(Pixel coordinate grounding data)
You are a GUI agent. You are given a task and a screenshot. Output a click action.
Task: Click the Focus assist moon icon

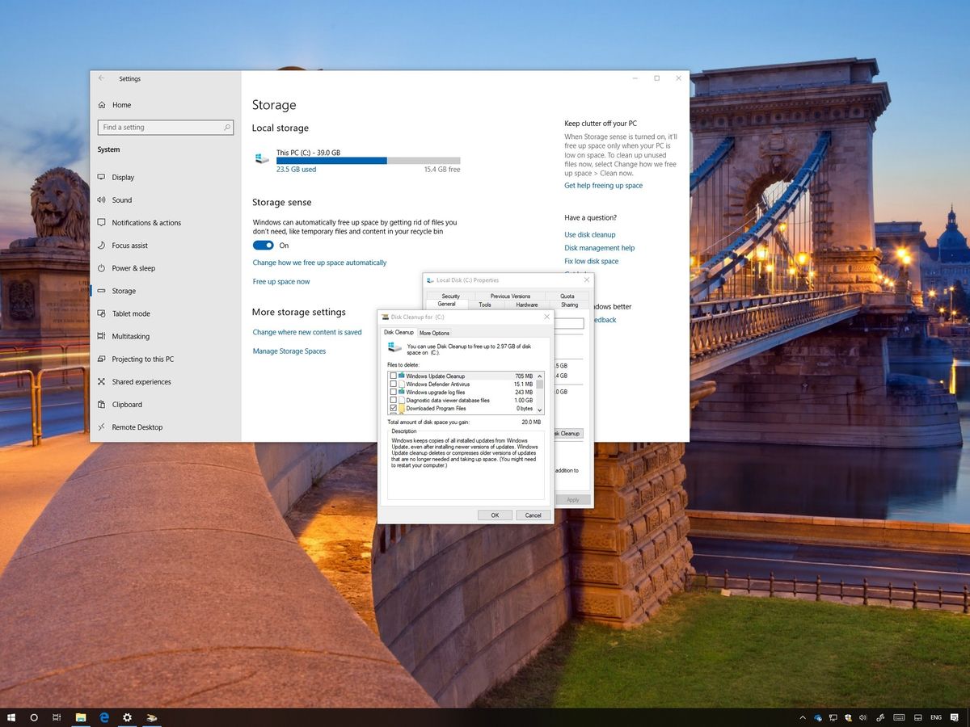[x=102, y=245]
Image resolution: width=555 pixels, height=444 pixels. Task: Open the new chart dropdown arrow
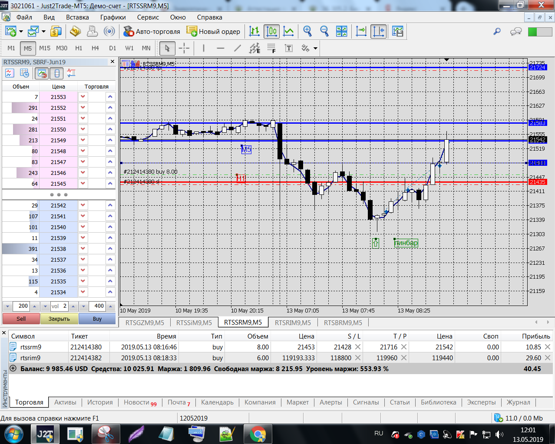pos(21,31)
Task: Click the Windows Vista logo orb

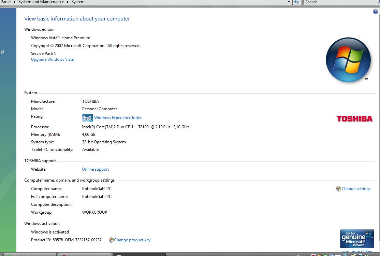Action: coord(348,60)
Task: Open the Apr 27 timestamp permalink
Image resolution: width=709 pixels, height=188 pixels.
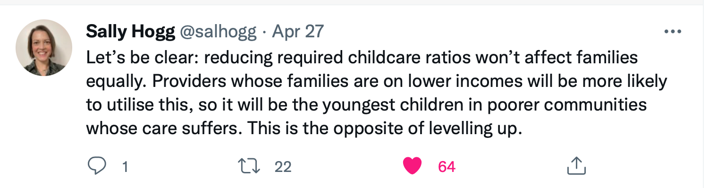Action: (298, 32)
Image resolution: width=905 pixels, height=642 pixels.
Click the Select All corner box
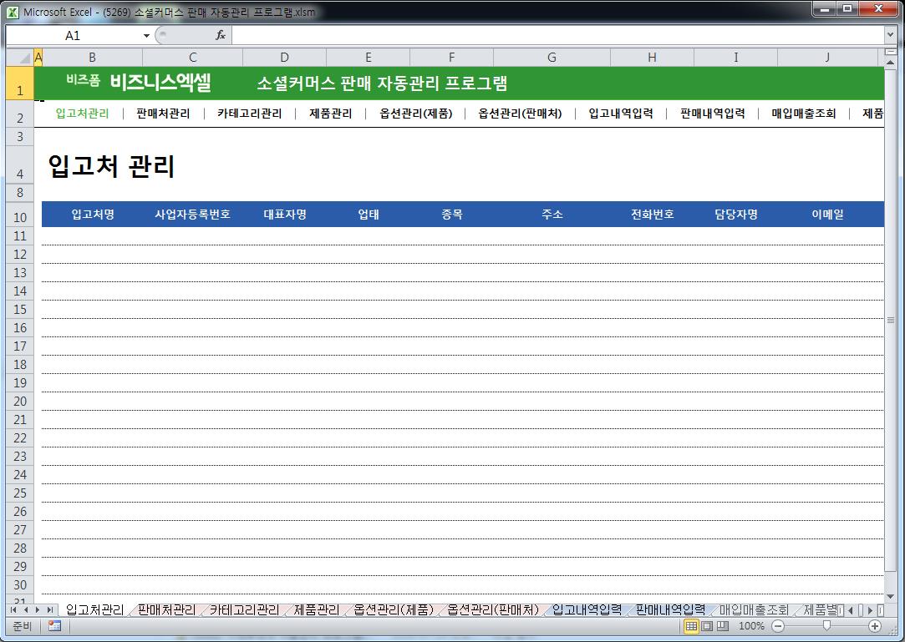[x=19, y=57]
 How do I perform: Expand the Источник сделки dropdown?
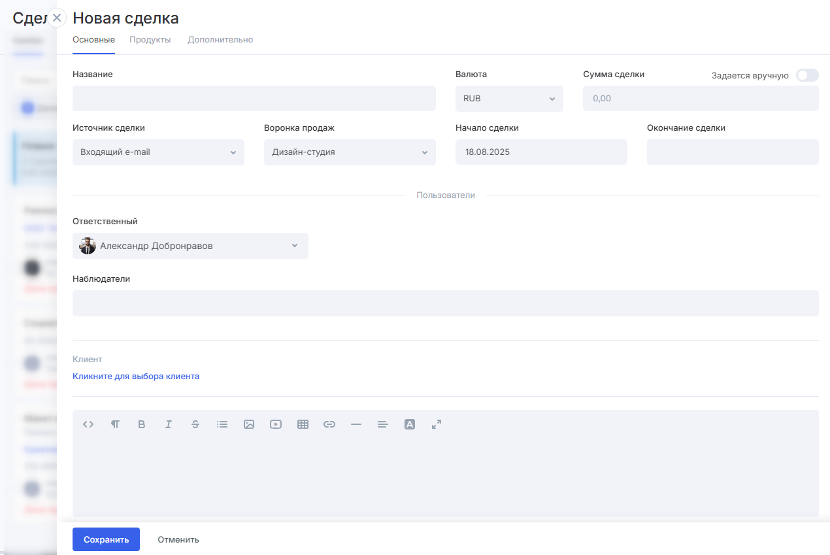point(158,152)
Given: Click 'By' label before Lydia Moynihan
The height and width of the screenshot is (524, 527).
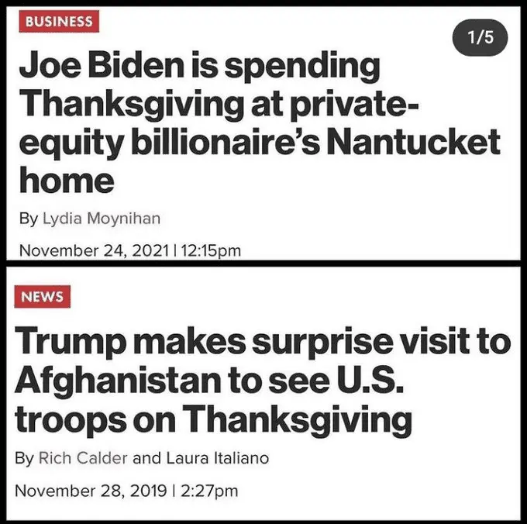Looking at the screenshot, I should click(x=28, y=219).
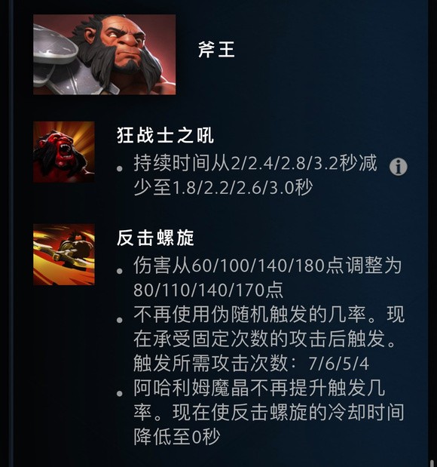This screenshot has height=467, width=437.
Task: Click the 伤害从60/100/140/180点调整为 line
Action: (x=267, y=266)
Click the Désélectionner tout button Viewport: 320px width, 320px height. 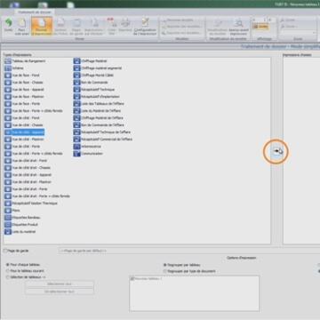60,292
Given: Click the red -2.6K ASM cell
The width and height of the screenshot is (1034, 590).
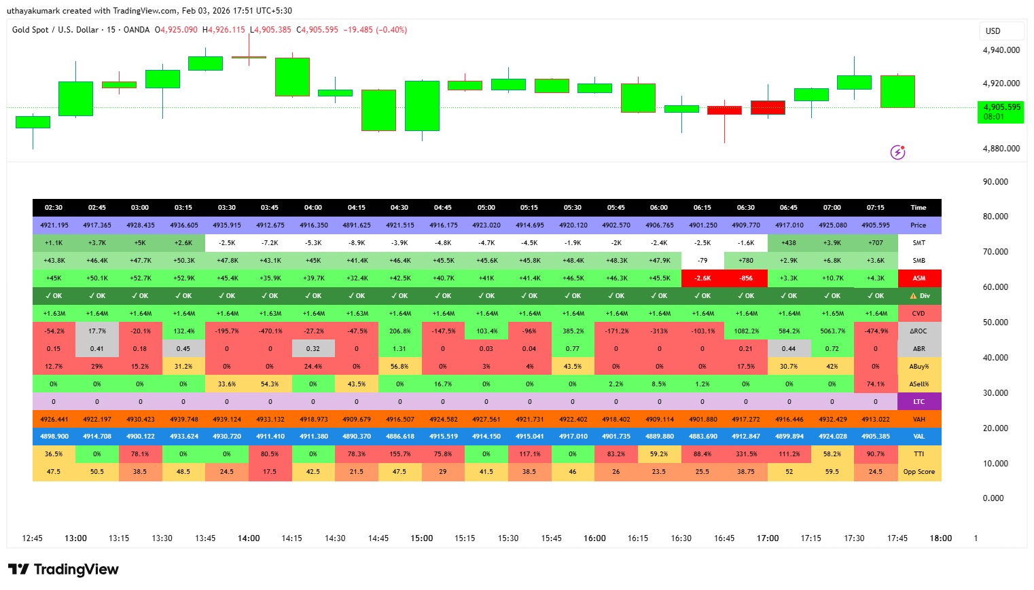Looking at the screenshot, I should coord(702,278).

---

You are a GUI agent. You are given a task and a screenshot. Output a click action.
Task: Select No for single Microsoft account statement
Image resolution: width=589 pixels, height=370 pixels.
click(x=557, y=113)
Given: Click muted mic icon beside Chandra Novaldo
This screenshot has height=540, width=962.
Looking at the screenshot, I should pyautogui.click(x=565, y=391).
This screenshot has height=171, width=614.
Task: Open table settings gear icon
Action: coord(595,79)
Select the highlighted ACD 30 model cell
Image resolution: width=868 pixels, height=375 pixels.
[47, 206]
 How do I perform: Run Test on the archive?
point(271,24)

--

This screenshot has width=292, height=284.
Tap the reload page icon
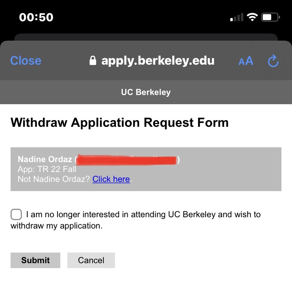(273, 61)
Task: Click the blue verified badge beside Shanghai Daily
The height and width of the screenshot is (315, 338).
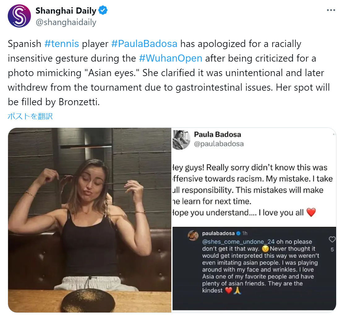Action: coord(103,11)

* **PROBLEM DESCRIPTION**: If a line in the records contains the string "cell", copy it out.

* **SOLUTION FOR THIS PROBLEM**:
Given: Click the red -2.6K ASM cell
Select the highlighted ACD 30 model cell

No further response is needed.